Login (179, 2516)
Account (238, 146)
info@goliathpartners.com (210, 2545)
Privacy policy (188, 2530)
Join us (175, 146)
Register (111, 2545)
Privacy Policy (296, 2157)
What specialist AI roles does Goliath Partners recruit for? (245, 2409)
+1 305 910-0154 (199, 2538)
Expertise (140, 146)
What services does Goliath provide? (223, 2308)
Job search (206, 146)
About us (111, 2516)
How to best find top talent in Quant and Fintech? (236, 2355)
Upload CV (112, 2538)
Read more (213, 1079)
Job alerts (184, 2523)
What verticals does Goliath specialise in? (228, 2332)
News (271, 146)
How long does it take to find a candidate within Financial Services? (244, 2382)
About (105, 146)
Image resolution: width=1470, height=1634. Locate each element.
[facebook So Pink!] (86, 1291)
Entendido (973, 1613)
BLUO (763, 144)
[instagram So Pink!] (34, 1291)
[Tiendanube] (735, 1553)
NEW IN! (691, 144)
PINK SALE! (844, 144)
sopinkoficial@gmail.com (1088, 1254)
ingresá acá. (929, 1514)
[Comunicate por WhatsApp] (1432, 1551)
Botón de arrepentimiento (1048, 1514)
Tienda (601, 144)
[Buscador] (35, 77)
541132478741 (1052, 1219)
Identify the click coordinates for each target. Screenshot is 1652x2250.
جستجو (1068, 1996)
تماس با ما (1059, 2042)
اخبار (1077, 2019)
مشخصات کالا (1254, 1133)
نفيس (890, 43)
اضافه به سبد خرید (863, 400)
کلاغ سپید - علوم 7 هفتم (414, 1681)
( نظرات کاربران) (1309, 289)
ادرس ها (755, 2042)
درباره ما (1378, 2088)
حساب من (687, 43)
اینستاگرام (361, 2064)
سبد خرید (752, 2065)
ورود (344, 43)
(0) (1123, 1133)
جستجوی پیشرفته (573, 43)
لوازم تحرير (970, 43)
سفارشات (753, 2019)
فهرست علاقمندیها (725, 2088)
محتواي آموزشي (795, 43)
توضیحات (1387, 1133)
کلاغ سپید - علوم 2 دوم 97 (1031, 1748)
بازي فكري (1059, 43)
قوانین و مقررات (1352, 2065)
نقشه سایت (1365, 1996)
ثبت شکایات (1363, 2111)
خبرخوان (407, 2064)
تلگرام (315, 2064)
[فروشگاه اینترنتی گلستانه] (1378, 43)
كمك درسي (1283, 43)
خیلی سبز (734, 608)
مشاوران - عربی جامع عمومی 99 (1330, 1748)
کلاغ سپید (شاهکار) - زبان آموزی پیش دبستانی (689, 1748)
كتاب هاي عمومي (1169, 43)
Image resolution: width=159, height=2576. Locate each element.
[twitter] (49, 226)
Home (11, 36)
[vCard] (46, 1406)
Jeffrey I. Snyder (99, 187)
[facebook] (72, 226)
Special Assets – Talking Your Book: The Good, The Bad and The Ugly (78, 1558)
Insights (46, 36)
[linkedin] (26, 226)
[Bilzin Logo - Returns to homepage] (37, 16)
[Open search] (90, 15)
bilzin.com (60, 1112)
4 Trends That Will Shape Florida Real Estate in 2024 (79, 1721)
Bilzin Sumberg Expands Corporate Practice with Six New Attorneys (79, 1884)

------------------------------

» **Task brief**
Scan the listing above for the line that has "sopinkoficial@gmail.com (1088, 1254)", then copy exactly from that line through the line that has "اضافه به سبد خرید (863, 400)".

» **Reply**
sopinkoficial@gmail.com (1088, 1254)
ingresá acá. (929, 1514)
[Comunicate por WhatsApp] (1432, 1551)
Botón de arrepentimiento (1048, 1514)
Tienda (601, 144)
[Buscador] (35, 77)
541132478741 (1052, 1219)
Identify the click coordinates for each target. Screenshot is 1652x2250.
جستجو (1068, 1996)
تماس با ما (1059, 2042)
اخبار (1077, 2019)
مشخصات کالا (1254, 1133)
نفيس (890, 43)
اضافه به سبد خرید (863, 400)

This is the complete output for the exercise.